__The problem__:
Rewrite every line from the start of the rows up to and including the line containing "社会主義国 (307, 967)", keeping the requests as they are and shifting each number in the answer coordinates by -116. Leave the pictures out of your answer.

__Data__:
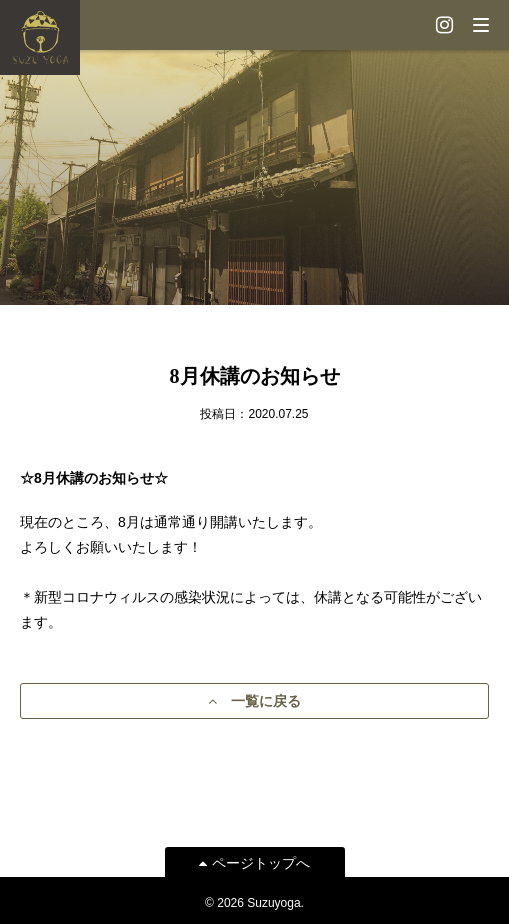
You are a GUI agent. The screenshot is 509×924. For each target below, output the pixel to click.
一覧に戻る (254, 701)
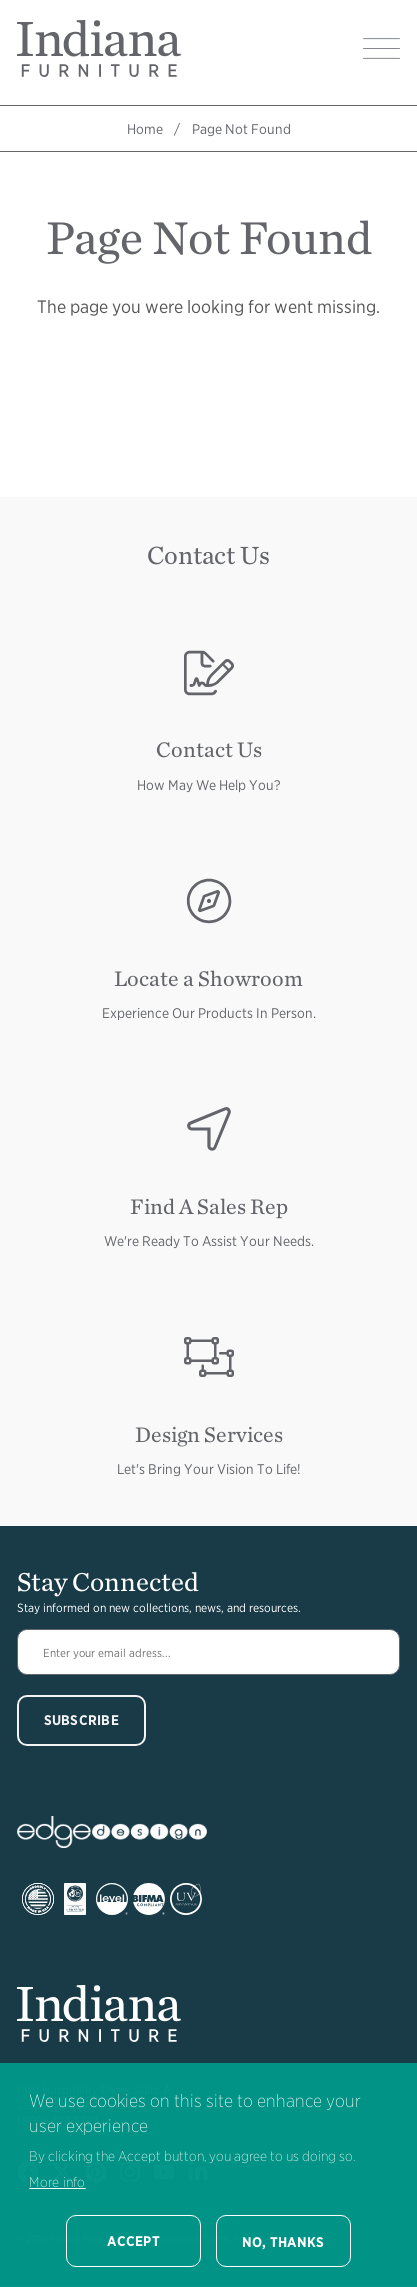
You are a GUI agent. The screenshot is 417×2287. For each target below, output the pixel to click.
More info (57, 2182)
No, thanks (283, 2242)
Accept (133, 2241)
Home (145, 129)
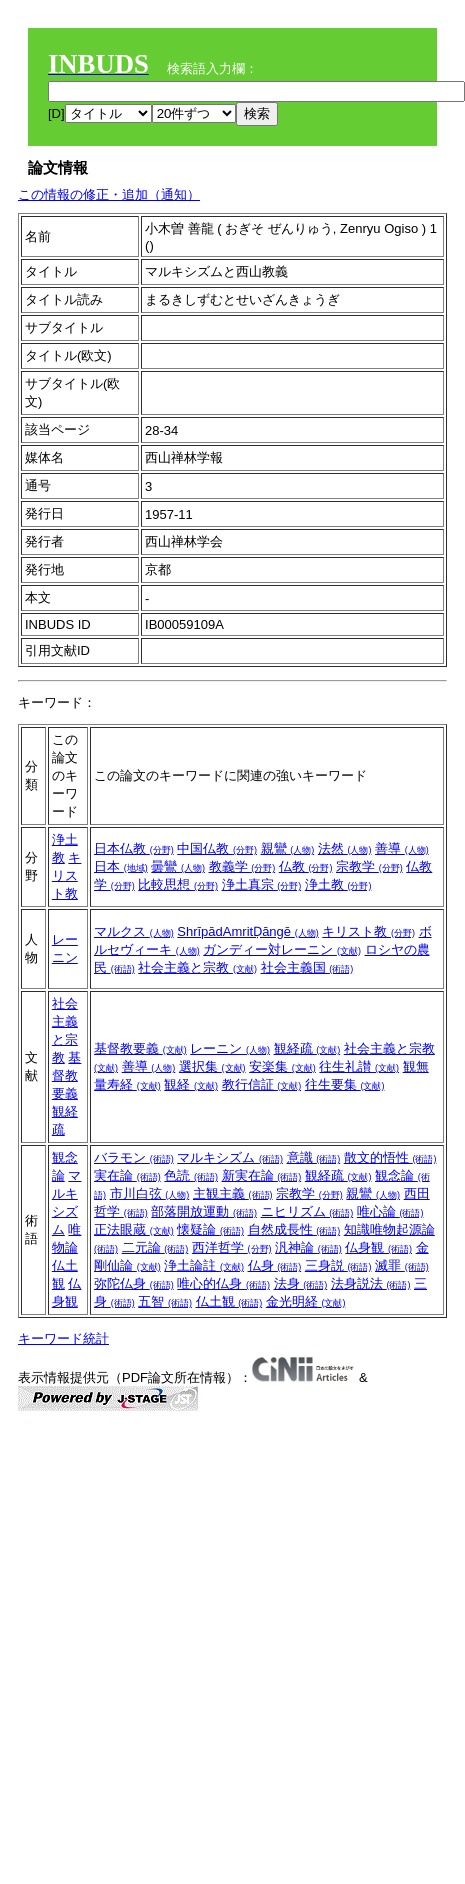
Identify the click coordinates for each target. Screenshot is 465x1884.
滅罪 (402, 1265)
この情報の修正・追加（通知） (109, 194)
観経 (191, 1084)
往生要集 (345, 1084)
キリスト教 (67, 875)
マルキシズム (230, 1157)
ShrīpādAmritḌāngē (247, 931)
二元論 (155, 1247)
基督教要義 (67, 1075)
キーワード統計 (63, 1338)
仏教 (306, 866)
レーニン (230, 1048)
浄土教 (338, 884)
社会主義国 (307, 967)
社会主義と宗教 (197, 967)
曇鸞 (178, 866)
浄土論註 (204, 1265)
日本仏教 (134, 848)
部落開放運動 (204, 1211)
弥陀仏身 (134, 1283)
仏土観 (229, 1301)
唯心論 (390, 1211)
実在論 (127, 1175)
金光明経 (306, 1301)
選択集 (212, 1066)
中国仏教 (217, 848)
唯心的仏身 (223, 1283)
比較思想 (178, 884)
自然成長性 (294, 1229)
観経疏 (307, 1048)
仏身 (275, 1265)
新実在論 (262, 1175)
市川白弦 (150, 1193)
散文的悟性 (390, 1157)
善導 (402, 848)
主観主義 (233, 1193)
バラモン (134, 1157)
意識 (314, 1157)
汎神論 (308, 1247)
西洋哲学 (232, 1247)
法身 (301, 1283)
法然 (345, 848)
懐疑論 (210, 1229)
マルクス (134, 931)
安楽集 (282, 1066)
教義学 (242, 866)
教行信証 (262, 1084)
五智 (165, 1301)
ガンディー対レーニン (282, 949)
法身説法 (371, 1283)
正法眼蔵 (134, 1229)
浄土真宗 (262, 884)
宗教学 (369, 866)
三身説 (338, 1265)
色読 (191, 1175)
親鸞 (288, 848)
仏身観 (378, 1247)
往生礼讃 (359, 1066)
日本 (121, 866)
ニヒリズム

__Answer to this exercise__:
You are a GUI agent. The screenshot is 509×924. For each target below, output the pixel to click.
一覧に戻る (138, 585)
You are a GUI agent. The screenshot is 417×2287. For each target below, output the pixel to click.
More info (-59, 2066)
No, thanks (167, 2126)
Accept (17, 2125)
Home (29, 13)
Identify the click coordinates for each target. Screenshot is 465x1884.
滅罪 (286, 1149)
この情報の修正・追加（通知） (-7, 78)
観経 (75, 968)
往生要集 (229, 968)
キリスト教 (-49, 759)
マルキシズム (114, 1041)
ShrīpādAmritḌāngē (131, 815)
二元論 (39, 1131)
基督教要義 (-49, 959)
キーワード統計 (-53, 1222)
仏教 (190, 750)
レーニン (114, 932)
浄土教 (222, 768)
社会主義国 (191, 851)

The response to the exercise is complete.